Work instruction
Which lines in the records below include the word "Polityki"? Report each of them in full.

The input
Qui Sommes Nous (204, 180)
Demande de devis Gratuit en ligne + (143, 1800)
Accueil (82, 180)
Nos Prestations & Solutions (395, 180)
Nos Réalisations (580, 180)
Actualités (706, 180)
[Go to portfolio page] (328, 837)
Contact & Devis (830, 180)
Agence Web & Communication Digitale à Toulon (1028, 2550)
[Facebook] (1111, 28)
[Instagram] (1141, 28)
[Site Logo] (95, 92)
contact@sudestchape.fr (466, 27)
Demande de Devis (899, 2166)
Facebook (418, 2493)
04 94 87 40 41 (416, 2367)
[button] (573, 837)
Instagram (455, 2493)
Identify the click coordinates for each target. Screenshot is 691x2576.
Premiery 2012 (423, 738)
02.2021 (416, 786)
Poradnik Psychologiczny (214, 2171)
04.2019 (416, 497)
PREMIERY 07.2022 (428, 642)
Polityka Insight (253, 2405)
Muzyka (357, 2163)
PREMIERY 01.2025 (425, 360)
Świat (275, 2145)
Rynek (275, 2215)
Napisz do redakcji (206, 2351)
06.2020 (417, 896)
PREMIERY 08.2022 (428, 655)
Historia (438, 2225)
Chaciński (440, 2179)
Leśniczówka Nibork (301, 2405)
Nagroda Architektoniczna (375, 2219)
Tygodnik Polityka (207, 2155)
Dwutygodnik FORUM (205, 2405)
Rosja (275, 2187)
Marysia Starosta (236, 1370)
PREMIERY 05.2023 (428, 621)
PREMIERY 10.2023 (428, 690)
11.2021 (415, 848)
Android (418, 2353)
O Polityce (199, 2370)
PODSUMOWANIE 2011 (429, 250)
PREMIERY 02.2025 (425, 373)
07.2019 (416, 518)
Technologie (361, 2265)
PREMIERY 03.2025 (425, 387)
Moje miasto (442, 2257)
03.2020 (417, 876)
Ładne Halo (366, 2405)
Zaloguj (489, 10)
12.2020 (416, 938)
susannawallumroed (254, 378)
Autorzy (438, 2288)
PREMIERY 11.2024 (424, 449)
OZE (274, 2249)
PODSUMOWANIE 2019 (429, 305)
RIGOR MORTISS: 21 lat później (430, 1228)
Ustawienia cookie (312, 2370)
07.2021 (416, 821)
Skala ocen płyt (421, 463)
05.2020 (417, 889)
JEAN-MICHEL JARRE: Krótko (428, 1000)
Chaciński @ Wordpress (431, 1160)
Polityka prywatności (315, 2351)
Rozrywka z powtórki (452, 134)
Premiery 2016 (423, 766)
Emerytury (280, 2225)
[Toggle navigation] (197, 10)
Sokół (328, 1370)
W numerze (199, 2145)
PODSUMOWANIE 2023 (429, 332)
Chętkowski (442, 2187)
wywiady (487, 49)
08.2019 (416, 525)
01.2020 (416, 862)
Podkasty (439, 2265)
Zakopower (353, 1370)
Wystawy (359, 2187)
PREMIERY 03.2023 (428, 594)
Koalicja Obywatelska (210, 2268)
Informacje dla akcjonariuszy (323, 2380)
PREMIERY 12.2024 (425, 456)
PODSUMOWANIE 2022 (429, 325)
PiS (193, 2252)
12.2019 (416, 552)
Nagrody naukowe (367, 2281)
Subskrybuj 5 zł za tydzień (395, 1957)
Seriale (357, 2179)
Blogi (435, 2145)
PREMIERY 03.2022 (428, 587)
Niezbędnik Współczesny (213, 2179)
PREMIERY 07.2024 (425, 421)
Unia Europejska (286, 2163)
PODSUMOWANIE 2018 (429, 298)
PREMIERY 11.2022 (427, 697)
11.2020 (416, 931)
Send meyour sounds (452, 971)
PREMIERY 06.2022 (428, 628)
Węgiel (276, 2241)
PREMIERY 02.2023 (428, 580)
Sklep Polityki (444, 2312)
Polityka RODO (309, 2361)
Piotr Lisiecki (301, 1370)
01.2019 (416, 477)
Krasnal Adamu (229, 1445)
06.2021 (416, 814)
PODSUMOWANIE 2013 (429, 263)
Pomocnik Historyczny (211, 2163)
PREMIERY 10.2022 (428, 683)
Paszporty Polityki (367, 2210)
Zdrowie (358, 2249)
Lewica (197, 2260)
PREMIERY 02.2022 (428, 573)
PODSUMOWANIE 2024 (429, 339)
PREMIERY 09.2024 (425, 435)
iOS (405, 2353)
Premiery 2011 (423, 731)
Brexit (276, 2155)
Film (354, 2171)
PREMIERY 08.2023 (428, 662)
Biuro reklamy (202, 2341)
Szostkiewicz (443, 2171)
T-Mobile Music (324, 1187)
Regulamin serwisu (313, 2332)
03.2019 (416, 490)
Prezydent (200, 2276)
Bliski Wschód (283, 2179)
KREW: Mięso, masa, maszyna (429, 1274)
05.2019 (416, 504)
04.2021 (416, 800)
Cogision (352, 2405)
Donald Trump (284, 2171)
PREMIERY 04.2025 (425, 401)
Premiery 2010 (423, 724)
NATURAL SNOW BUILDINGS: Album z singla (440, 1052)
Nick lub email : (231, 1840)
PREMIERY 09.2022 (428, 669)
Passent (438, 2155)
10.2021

Exercise solution
Sklep Polityki (444, 2312)
Paszporty Polityki (367, 2210)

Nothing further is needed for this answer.